__PROBLEM STATEMENT__:
Without changing a word, return the listing below, minus its images.

__TASK INPUTS__:
--- --- ---
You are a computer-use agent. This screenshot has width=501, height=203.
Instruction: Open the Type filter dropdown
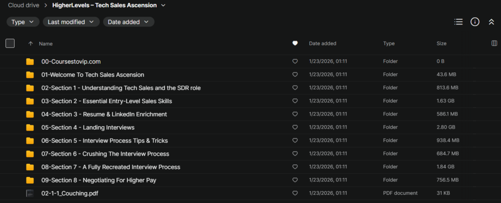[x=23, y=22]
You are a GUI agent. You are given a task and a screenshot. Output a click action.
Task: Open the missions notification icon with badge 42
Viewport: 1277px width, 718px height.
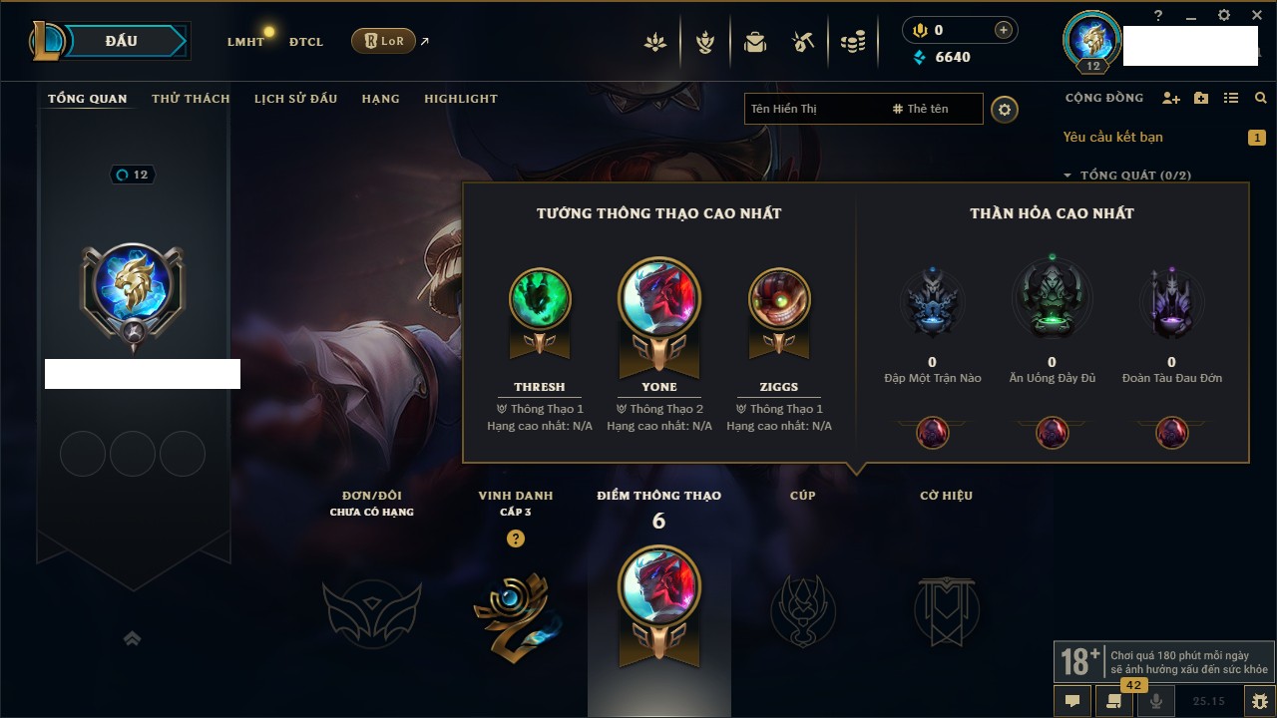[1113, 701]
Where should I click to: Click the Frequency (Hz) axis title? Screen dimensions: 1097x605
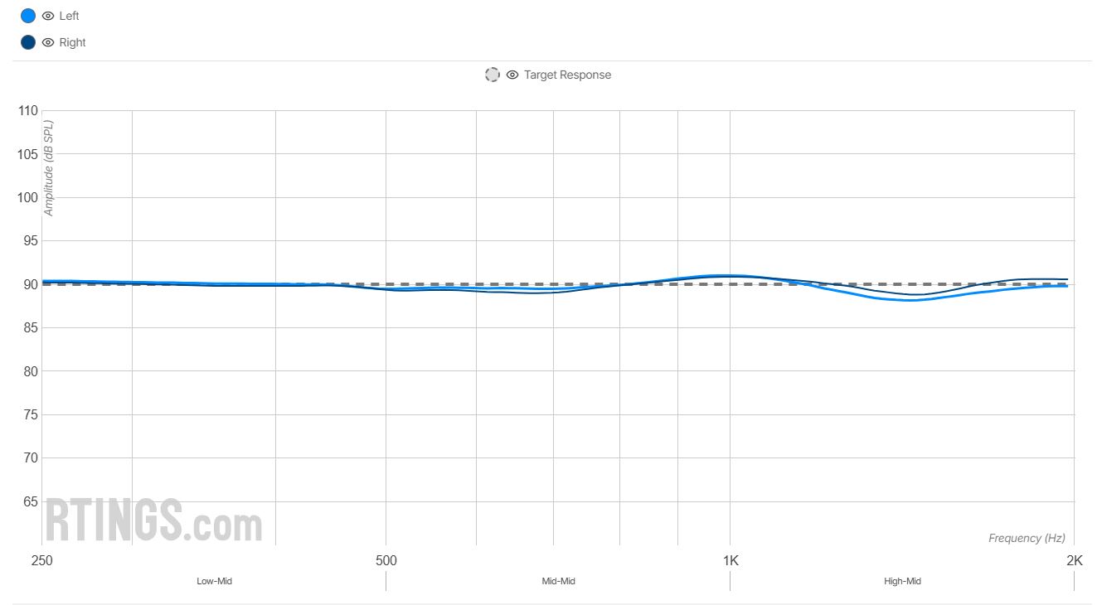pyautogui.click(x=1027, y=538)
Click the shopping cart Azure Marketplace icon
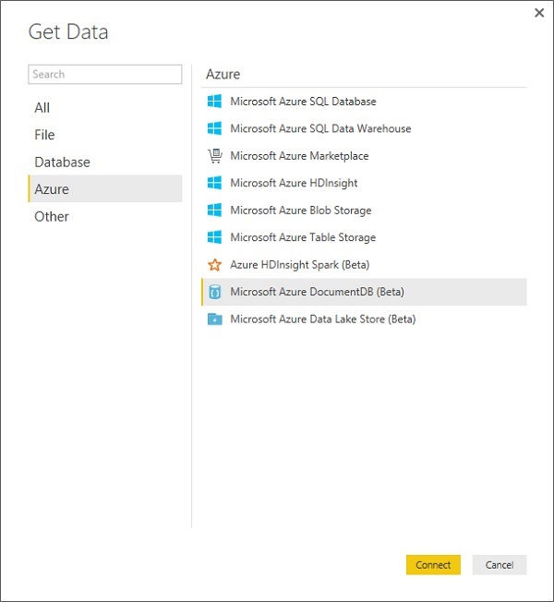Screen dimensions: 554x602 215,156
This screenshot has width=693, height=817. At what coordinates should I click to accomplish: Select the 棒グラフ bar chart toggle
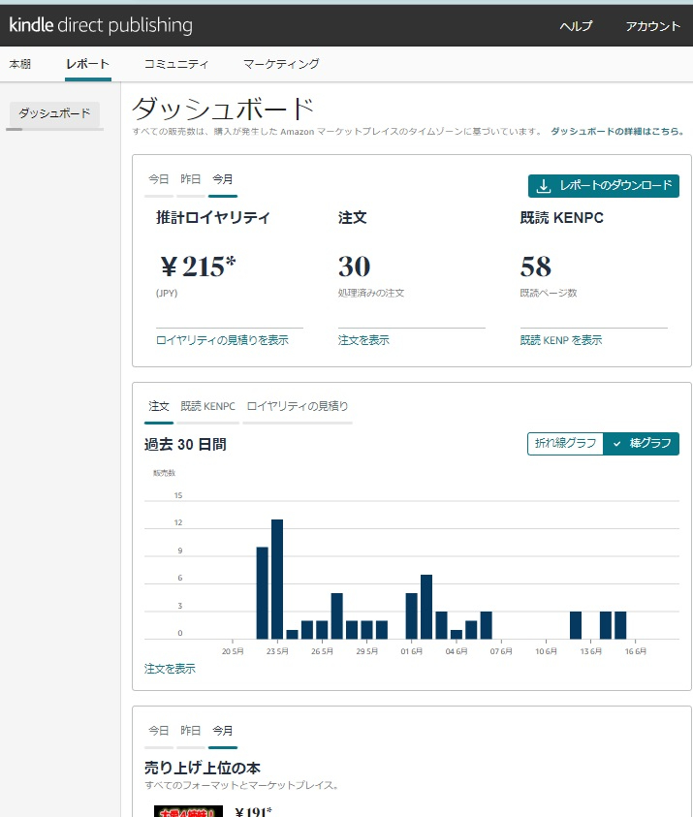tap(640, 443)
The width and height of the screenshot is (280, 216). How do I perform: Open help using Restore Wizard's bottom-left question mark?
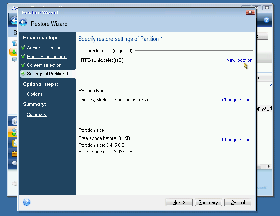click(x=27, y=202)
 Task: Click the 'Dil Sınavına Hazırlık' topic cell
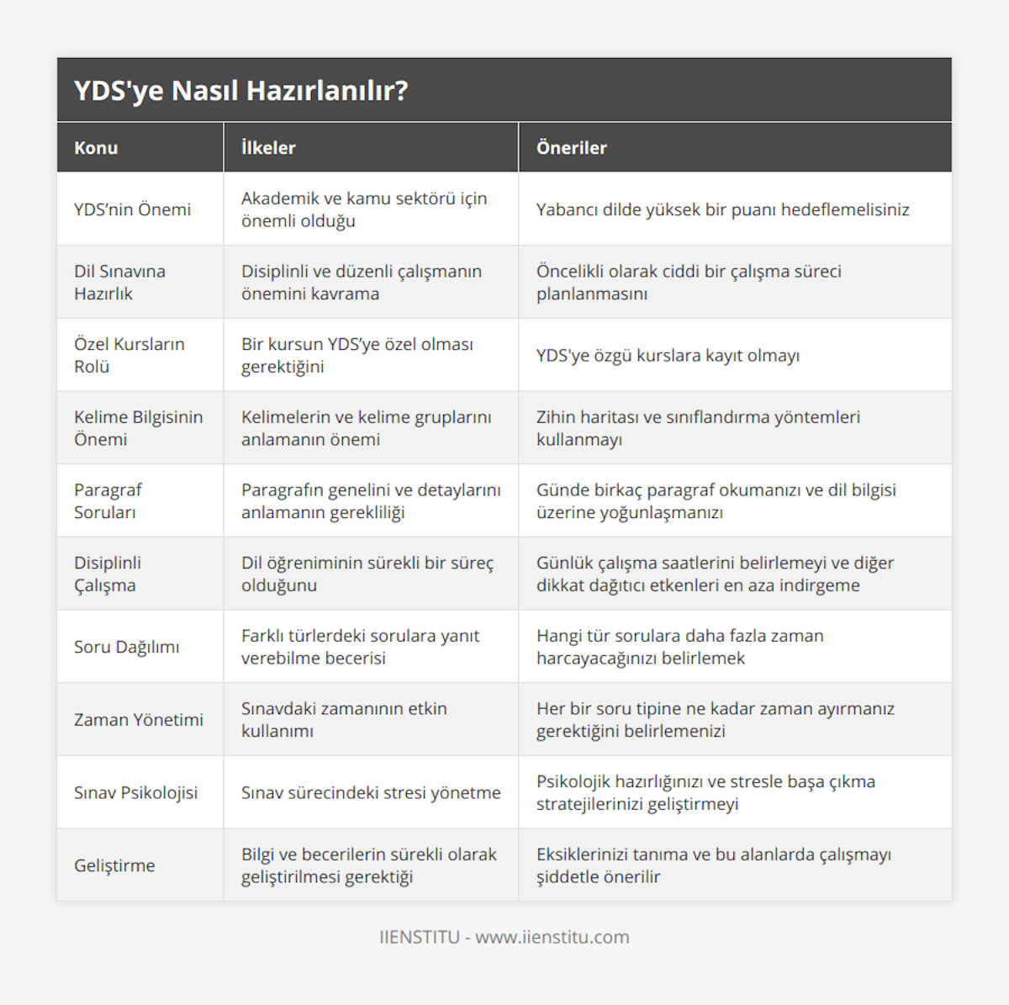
--- --- ---
__ANSWER SPACE__:
You are a computer-use agent. This screenshot has width=501, height=203.
Instruction: Open the Type filter dropdown
[x=23, y=22]
You are a GUI agent. You are given a task and a screenshot. Output a click action.
Task: Open the missions notification icon with badge 42
Viewport: 1277px width, 718px height.
[1113, 701]
Where should I click to: Click the Frequency (Hz) axis title? Screen dimensions: 1097x605
pyautogui.click(x=1027, y=538)
Click the shopping cart Azure Marketplace icon
Screen dimensions: 554x602 215,156
This screenshot has width=693, height=817. At what coordinates should I click to accomplish: Select the 棒グラフ bar chart toggle
tap(640, 443)
The width and height of the screenshot is (280, 216). How do I perform: Open help using Restore Wizard's bottom-left question mark?
click(x=27, y=202)
 Task: Click the 'Dil Sınavına Hazırlık' topic cell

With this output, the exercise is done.